Todo empezó con cómo Gallup interpretó sus propios datos de engagement. Gallup divide a los empleados en tres grupos:
- Engaged o comprometidos: 32%.
- Not engaged o no comprometidos: 50%.
- Actively disengaged o desconectados: 18%.
En 2022, Gallup afirmó que los quiet quitters “representan al menos el 50 % de la fuerza laboral estadounidense”, al equiparar quiet quitting con la categoría not engaged. Medios como Fortune, Forbes o Business Insider replicaron esa cifra sin matices, presentándola como una crisis global de desmotivación.
Pero esa cifra no mide abandono silencioso, sino simplemente empleados moderadamente comprometidos: el punto medio habitual en cualquier distribución del engagement.

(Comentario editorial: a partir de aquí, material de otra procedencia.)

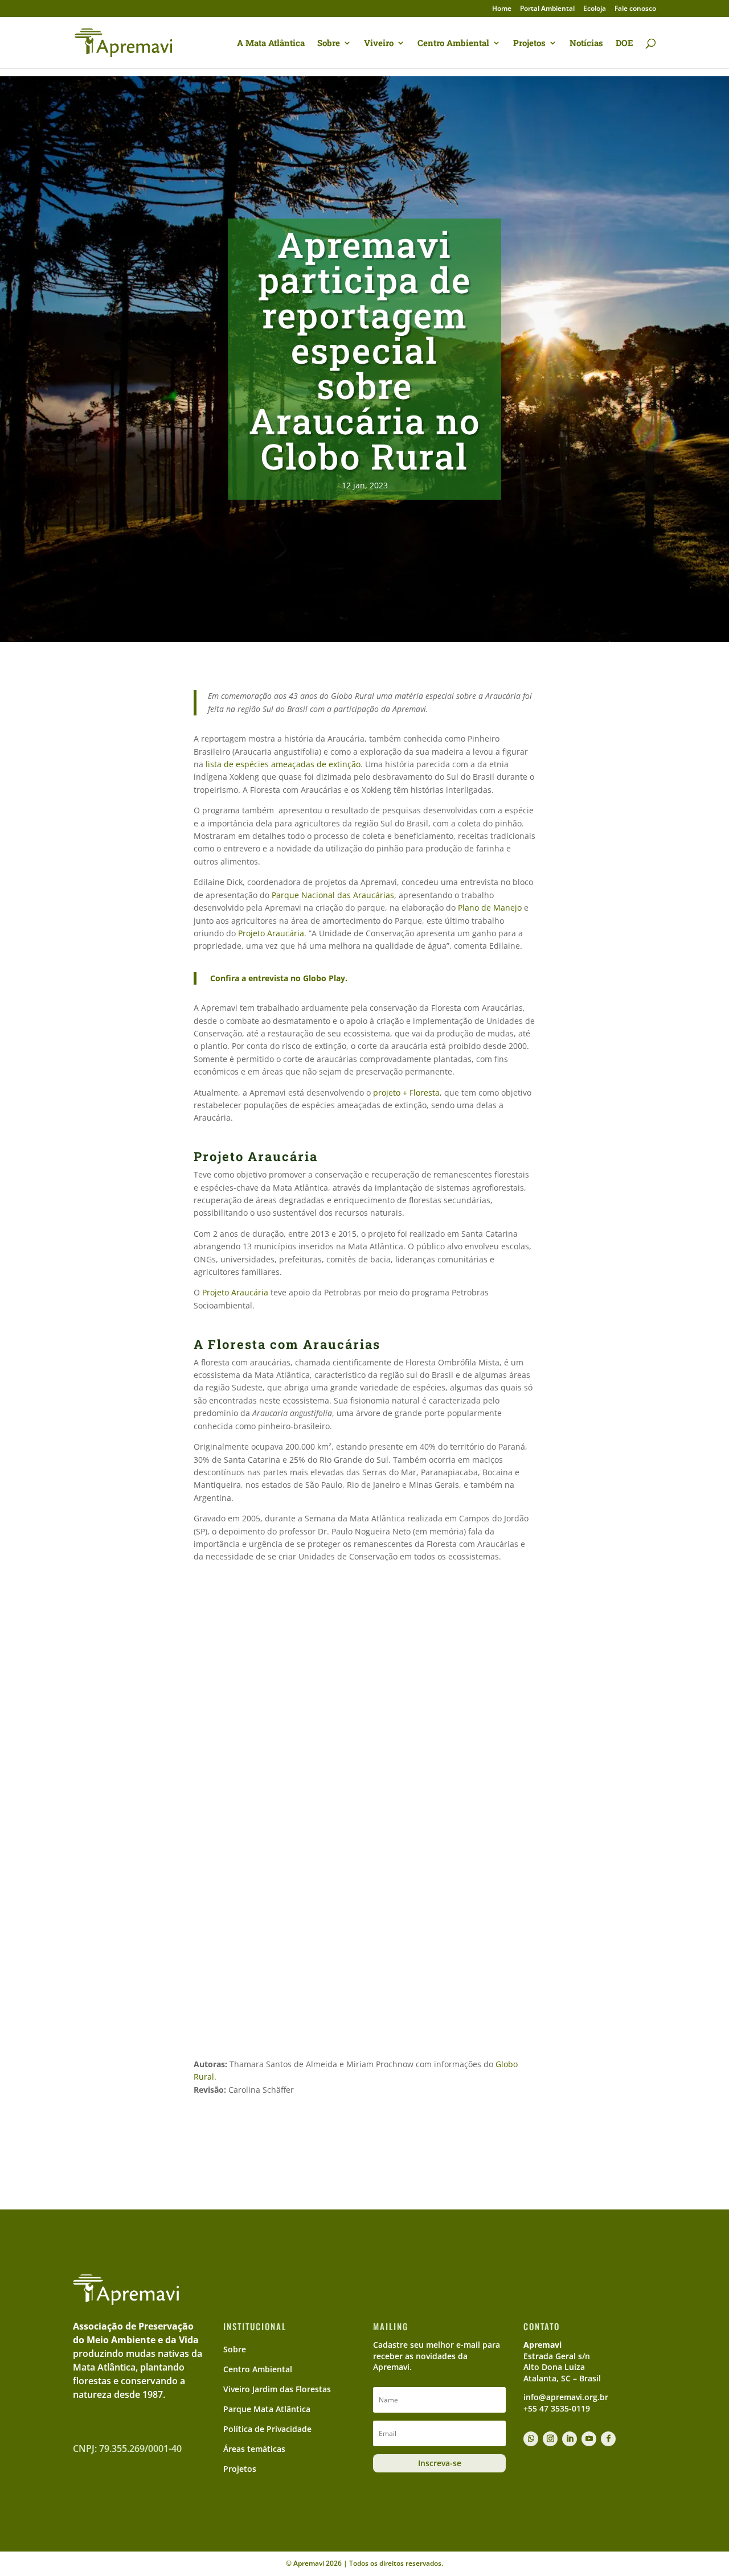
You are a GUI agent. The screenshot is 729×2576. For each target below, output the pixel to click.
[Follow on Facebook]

Una historia mediática creada a partir de un dato neutro
¿Qué muestran los datos reales? Culture Amp (julio 2025) ha analizado la motivación y el compromiso de permanencia con datos de 3,3 millones de empleados, obteniendo los siguientes resultados:
- 52 % motivados y comprometidos.
- 2,7 % motivados pero planeando irse.
- 1,9 % no motivados pero comprometidos (quiet quitting real).
- 5,4 % ni motivados ni comprometidos.
- 38 % en zona neutra (fence sitters).
En total, menos del 2 % encaja en la definición estricta de quiet quitting (baja motivación + intención de quedarse). Por lo tanto, no es una epidemia, es una anécdota estadística convertida en fenómeno mediático.
¿Qué es lo que sí está ocurriendo?
Los benchmarks globales de Culture Amp muestran una ligera caída sostenida en motivación y compromiso desde 2021. Una tendencia real, pero muy distinta a un abandono silencioso masivo: refleja fatiga y dudas sobre el valor de seguir dando más en entornos poco recíprocos.
Así pues, ¿qué deberíamos aprender?
- Definir antes de opinar. Quiet quitting ≠ falta de engagement.
- Cuestionar las fuentes. Gallup no midió ese “50 %” como abandono del esfuerzo, sino que rebautizó a los empleados “no comprometidos” como quiet quitters.
- Actuar sobre lo que sí importa:
- Claridad (r≈.48)
- Autonomía (r≈.40)
- Feedback útil (r≈.36)
- Justicia (r≈.45)

El verdadero problema
El problema no es el quiet quitting, sino la facilidad con la que RRHH y el mundo del management adoptan modas sin revisar la evidencia. Las historias son atractivas y la evidencia incómoda, pero solo esta última mejora el trabajo y las decisiones. Quiet quitting no es una crisis, es una lección sobre pensamiento crítico, y la próxima vez que alguien diga “la mitad de los empleados ha dejado de esforzarse”, pregúntale: “¿Puedes mostrarme la fuente?”.
Aquí van las nuestras :
- Gallup. Is Quiet Quitting Real? (Jim Harter, 2022).
- Gallup — State of the Global Workplace Report 2022.
- Gallup – In New Workplace, U.S. Employee Engagement Stagnates (2024).
- Culture Amp — Behind the buzz: Quiet quitting and job hugging (Walker & Urbanska, 2025).
- Mid-year 2025 Benchmark Updates (Walker & Jackson).
- Motivation is still declining (Walker).
- Fortune (2022): “Half of US workers are quiet quitting…”.
- Forbes (2022): “50 % of the US workforce is quiet quitting”.
- Business Insider (2022): “Half of US Workers Have ‘Quiet Quit’…”.